Information given.
########
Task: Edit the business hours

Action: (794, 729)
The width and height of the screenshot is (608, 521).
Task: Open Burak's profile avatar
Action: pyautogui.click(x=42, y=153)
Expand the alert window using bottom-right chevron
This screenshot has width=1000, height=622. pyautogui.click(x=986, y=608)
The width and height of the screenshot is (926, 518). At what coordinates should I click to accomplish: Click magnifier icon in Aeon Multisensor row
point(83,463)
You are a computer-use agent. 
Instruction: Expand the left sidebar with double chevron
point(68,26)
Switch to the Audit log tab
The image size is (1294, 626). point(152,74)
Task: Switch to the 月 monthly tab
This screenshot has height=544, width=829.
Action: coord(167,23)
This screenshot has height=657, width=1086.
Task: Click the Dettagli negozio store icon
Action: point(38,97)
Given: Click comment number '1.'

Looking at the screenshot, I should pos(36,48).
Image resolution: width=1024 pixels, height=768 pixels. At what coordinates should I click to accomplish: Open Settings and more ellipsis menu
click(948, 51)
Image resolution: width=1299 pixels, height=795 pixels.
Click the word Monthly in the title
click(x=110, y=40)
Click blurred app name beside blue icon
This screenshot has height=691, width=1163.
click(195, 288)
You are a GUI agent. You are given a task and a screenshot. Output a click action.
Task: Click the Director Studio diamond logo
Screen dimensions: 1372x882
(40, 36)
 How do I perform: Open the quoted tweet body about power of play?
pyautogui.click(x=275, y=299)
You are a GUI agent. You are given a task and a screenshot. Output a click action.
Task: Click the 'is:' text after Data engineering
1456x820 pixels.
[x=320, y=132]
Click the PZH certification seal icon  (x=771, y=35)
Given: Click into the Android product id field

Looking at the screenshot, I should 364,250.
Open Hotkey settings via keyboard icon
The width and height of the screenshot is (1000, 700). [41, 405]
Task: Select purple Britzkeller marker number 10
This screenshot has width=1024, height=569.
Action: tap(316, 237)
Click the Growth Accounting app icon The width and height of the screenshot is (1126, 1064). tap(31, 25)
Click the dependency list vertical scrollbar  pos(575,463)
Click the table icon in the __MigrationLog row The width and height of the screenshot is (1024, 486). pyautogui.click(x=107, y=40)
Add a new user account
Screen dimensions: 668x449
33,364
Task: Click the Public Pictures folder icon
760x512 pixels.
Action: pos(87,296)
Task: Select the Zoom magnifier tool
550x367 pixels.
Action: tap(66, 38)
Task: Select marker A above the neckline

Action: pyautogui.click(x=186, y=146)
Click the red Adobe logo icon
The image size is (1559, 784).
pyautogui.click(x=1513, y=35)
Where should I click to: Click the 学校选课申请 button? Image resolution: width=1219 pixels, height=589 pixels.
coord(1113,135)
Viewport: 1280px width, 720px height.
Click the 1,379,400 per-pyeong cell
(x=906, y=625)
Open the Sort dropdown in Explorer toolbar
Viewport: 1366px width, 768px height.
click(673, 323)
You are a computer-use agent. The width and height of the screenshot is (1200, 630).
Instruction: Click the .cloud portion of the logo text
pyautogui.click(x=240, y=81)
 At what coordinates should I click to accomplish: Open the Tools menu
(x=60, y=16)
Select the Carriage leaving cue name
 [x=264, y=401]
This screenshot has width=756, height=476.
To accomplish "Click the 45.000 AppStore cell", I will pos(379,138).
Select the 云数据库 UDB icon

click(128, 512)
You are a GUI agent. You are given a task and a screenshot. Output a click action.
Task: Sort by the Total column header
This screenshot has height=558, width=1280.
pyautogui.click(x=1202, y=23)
########
Problem to solve.
A bare number is the whole answer: how many lines in the entries contain "Sort"?

Output for this task.
2